『剣岳 点の記』

●あの日本映画史に残る大作であり、名作である『八甲田山』の撮影をした木村大作が70歳にして初めて監督を務め、しかもそれが北アルプス剣岳雄大な自然を舞台とした映画と聞いては観ないわけにはいかない。『八甲田山』の猛吹雪のシーン、本当の雪崩を初めて撮影したというシーン、ラストのあまりにも美しい八甲田山の紅葉。あの美しい映像が今度は剣岳という山を舞台にして撮影される。しかも原作は新田次郎。製作の話を聞いたときからこれは絶対に大きなスクリーンで堪能したい思っていた。

●スクリーンに映し出される絵は確かに美しい。特に紅葉のシーンは『八甲田山』のラストシーンをそのまま彷彿させるいかにも木村大作お得意の映像と言えるだろう。全体的に言えば雪のシーンが非常に多い。4月下旬か5月頃の剣岳ならばまだ残雪はたっぷり残り、ザラメ雪が降る可能性も確かにあるのだが、余りに雪の部分が多すぎると感じた。雪のシーンの方が自然の厳しさ、登山の辛さなどが出るとは言え、ここも『八甲田山』の雪のシーンにあまりにかぶさりすぎている感が無いでもない。雪崩のシーンは押し流されてくる雪の迫力に胸が苦しくなるほどに緊迫感、恐怖感が出ている。

●夕焼けのシーン、雲海に浮かぶ太陽など美しい映像は多々あったのだが、正直ハッと息を飲む程の凄まじい美しさは無かった。いや、これは期待が大きすぎ、要求が高すぎというものかもしれないが、木村大作が監督をする映画なのだから、本当のことを言うと今までに見たことのないような息が止まるほどの美しい山岳映像を見せて欲しいと思っていた。この映画の山の描写は十分以上の美しい映像なのだから普通に考えればこれでも素晴らしいのだが、木村大作剣岳ということで自分は余りに期待しすぎたかもしれない。
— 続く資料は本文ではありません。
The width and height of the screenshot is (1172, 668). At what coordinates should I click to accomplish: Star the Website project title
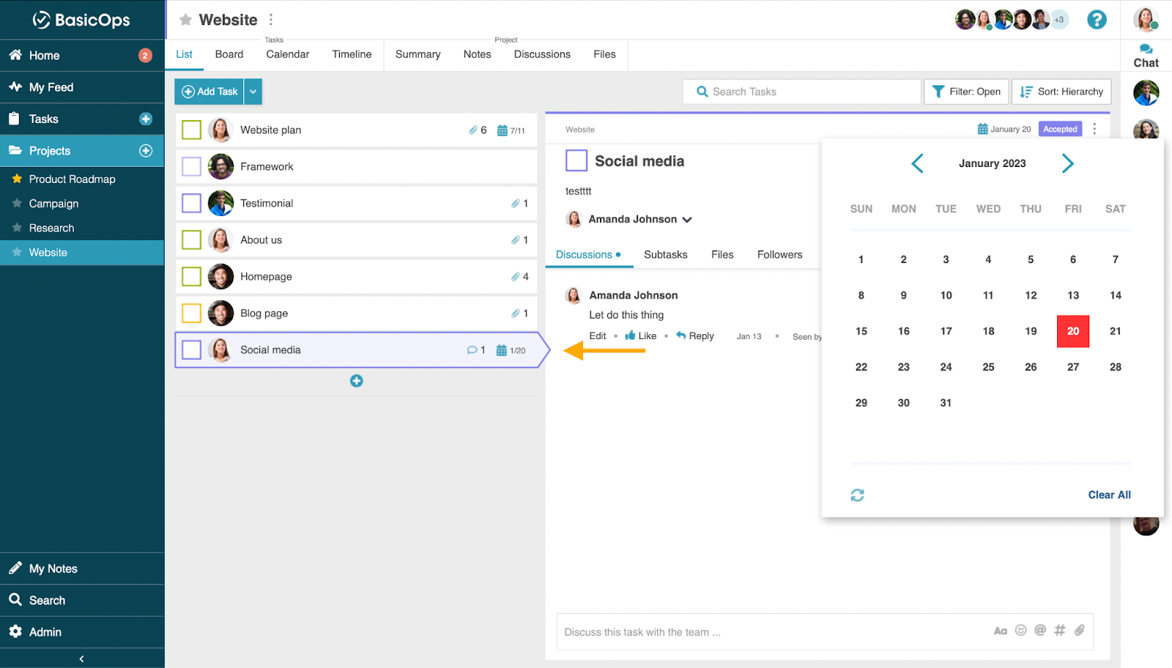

●自分としては青空の下に聳える剣岳の雄姿、八ッ峰の鋭い峻稜、青空と灰色の岩肌、そしてそこに映える緑のコントラスト、そういった晴れ渡った空の中にある剣岳、その周りの稜線の映像の方が美しく感じられた。あの澄んだ空気感、瞳の中に飛び込んでくるような空の青さ、緑の輝き、そういったもののほうが、この映画の中では雪よりも美しく映し出されていた。
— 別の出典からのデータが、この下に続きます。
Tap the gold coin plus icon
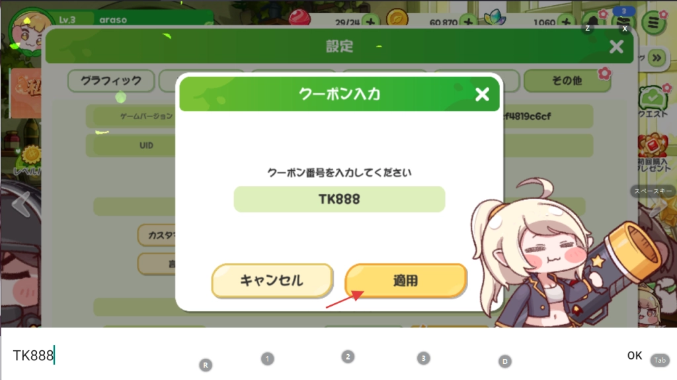 [468, 22]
●自分自信も剣岳には数回登り、真砂沢や長次郎谷、八ッ峰などをこの目で見ている。全て夏のシーズンであったが、あの別山乗越から見る剣岳、冷たい風が吹き上ってくる真砂沢雪渓を下り、長次郎谷から見上げた八ッ峰の雄々しいまでの勇姿が今でも鮮明に目に浮かぶ。その思い出と一緒にこの映画の映像を見ることが出来、あの美しさを大スクリーンで見ることが出来たことが嬉しい。映画そのものよりも、懐かしい風景に2時間20分もの間、陶酔していたという感じかもしれない。
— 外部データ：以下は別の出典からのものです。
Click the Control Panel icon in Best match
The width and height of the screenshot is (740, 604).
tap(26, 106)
●正直(これは残念なことだが)、ストーリーは非常に平坦で、さしたる抑揚も山場もなく、盛り上がりにも欠ける映画であったことは事実だ。大きな破綻はないものの、普通であればこのストーリーには途中で退屈し、つまらないと評していただろう。だが、自分は長尺にもかかわらず、映像を見ることに心を奪われていた。退屈さも感じず、いつの間にか2時間20分が過ぎてしまっていた。好きなタイプの映画というのはそういうものなのだろう。映画の完成度という点では及第点だと思うのだが、自分にとってはこれは心に残る一作である。

●気になる部分もあれこれあるにはある。松田龍平の演じる生田のしゃべり方は何故あんないつもどおりの現代人のしゃべり方をさせたのか?松田龍平自体演技は下手ではないし、表情も変化があっていいのだが、明治40年の時代設定であのしゃべり方はあるまい。木村監督はそこまで演技の指導をしなかったのか?それとも松田のわがままにスタッフが手を付けられずどうでもいいやと諦めたのか? この辺りのちょっとしたことで映画全体のクオリティーに大きな影響が出てしまう。生田が岩場で滑落するシーンも非常に危険で緊張する場面ではあるが、ハーネスもない時代に体にロープを巻きつけただけであれだけの滑落をし、空中にぶら下がったのでは骨の数本も砕け折れるであろう。その後さらにロープが切れて岩場に叩き付けられて雪渓に滑落するのだが、ヘルメットもないし、あれではほぼ確実に死んでいるなぁ。

●測量隊が長次郎谷の雪渓を登り詰め、ついに稜線に出、よし頂上まであと少しだ、というところで画面がストップし、次には剣岳の頂上に立っている測量隊の姿が映し出される・・・この編集にはひどくがっかりした。最大の見せ場をなんでこんなふうに端折ってしまったのだろう。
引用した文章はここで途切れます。